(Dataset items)

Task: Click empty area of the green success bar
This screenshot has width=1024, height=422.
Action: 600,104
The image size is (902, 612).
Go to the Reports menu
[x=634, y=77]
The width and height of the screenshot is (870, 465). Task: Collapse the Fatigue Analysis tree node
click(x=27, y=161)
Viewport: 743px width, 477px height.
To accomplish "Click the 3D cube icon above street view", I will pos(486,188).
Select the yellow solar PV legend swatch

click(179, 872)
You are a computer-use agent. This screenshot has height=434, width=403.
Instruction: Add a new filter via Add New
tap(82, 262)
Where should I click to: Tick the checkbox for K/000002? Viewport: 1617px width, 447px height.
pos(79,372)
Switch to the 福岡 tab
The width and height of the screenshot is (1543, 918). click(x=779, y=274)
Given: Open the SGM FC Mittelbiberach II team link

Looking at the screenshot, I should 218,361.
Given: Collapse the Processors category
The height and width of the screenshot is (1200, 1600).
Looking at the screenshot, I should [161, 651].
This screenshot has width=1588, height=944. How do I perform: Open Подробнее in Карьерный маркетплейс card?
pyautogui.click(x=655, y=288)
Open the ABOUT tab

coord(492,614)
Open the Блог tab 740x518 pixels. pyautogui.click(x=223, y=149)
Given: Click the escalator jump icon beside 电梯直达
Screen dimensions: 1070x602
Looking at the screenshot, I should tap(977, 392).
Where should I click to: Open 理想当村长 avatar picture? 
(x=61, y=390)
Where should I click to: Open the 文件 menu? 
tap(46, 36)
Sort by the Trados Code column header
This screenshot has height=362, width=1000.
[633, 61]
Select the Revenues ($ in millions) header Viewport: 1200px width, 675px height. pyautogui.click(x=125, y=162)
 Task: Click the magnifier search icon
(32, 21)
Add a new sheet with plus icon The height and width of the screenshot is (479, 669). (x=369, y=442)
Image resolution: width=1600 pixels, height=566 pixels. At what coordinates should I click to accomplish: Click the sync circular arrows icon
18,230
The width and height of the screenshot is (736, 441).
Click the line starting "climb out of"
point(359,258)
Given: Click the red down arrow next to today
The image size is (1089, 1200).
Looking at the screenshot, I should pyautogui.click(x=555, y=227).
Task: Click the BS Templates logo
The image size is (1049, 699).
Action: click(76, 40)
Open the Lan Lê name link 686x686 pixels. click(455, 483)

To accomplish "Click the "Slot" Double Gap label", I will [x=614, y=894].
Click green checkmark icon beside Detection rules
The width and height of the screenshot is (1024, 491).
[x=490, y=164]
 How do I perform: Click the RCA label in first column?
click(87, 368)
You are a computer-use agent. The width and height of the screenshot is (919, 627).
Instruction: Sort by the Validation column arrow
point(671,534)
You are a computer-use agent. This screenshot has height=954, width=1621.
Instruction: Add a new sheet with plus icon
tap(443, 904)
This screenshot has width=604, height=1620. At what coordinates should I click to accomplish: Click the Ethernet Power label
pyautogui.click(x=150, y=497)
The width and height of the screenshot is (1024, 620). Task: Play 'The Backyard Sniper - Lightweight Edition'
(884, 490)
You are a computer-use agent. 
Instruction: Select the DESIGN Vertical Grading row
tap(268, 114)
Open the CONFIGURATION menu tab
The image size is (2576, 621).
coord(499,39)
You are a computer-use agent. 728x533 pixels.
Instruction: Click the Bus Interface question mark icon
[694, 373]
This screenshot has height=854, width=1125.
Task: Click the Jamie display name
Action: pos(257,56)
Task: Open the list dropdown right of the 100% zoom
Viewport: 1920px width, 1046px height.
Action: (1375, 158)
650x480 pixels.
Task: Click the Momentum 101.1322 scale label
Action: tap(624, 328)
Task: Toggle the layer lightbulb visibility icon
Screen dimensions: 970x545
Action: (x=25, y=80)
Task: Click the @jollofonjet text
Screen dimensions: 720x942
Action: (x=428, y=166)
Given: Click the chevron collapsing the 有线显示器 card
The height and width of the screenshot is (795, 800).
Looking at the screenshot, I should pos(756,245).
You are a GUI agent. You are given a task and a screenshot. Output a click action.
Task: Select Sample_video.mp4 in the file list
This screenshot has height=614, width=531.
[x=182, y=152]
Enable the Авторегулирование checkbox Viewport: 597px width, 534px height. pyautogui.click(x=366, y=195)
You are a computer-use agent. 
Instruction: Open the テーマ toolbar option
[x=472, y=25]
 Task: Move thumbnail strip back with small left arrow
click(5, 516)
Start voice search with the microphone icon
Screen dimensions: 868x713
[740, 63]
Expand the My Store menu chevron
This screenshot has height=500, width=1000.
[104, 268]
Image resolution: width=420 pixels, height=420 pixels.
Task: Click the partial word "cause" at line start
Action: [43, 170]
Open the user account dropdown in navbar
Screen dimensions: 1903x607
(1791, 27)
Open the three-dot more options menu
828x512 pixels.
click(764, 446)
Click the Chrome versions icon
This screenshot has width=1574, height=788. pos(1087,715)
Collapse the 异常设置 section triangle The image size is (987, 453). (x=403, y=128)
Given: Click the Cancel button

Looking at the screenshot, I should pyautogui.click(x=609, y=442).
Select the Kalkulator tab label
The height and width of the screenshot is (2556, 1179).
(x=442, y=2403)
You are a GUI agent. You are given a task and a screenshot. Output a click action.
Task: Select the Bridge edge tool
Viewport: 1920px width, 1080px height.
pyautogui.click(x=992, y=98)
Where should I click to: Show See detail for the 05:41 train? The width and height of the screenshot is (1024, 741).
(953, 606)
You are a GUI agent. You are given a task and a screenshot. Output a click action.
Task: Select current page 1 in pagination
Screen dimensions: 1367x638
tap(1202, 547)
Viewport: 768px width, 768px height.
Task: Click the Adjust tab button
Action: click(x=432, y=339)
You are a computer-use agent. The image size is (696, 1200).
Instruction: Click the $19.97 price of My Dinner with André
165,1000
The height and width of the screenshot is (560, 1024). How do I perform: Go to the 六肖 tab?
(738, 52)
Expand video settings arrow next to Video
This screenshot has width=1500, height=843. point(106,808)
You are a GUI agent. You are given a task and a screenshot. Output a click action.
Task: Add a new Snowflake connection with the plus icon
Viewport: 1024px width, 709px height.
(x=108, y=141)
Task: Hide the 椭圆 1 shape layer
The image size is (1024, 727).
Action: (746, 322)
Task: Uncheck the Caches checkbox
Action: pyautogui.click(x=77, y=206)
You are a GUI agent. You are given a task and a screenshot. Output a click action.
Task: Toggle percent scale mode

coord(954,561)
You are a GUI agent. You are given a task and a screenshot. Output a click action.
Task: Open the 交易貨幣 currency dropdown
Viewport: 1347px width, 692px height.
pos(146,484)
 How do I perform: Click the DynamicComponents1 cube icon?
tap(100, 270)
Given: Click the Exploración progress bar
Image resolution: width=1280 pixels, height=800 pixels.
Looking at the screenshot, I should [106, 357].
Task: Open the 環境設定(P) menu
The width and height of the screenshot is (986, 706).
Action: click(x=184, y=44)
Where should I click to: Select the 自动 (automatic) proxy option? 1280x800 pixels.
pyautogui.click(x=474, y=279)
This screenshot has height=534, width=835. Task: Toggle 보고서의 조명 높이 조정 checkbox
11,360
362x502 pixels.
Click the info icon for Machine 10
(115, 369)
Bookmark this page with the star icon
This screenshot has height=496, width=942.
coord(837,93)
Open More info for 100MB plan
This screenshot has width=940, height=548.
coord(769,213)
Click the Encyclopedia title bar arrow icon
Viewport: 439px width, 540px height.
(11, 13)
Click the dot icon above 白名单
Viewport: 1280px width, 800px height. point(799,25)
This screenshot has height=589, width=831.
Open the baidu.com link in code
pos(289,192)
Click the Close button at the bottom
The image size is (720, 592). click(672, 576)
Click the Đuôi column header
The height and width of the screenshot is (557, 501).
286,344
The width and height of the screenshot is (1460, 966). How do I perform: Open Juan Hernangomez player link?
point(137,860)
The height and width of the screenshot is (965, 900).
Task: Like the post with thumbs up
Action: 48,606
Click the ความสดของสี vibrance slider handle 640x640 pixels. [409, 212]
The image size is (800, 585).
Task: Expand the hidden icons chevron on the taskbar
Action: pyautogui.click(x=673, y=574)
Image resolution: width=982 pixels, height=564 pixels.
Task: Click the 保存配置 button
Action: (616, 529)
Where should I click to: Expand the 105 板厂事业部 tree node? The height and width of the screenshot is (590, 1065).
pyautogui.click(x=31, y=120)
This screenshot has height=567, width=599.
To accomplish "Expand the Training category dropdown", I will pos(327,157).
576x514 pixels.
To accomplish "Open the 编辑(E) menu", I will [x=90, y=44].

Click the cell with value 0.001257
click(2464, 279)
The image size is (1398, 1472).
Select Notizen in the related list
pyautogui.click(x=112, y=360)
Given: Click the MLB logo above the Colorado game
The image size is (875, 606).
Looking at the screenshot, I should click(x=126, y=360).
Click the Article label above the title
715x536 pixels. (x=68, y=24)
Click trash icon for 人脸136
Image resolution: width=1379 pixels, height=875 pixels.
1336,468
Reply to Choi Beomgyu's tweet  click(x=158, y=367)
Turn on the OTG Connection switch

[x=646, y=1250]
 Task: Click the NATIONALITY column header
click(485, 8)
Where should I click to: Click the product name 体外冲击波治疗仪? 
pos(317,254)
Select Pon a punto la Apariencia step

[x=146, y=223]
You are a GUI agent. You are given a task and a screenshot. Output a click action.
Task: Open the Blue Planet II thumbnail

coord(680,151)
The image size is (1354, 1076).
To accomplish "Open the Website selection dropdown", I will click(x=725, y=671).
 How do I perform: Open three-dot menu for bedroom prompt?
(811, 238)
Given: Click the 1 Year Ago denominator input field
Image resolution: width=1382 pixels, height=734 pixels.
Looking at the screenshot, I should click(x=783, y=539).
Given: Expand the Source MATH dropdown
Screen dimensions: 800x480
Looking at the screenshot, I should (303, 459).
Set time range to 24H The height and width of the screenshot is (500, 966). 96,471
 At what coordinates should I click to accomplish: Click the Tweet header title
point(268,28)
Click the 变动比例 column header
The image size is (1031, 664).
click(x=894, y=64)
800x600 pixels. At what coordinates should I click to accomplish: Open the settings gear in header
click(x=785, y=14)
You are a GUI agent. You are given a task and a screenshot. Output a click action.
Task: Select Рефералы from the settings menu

- DESCRIPTION OF THE TASK
Looking at the entries above, report how many of their lines include "dropdown", and add nothing else.

- RESPONSE AREA
6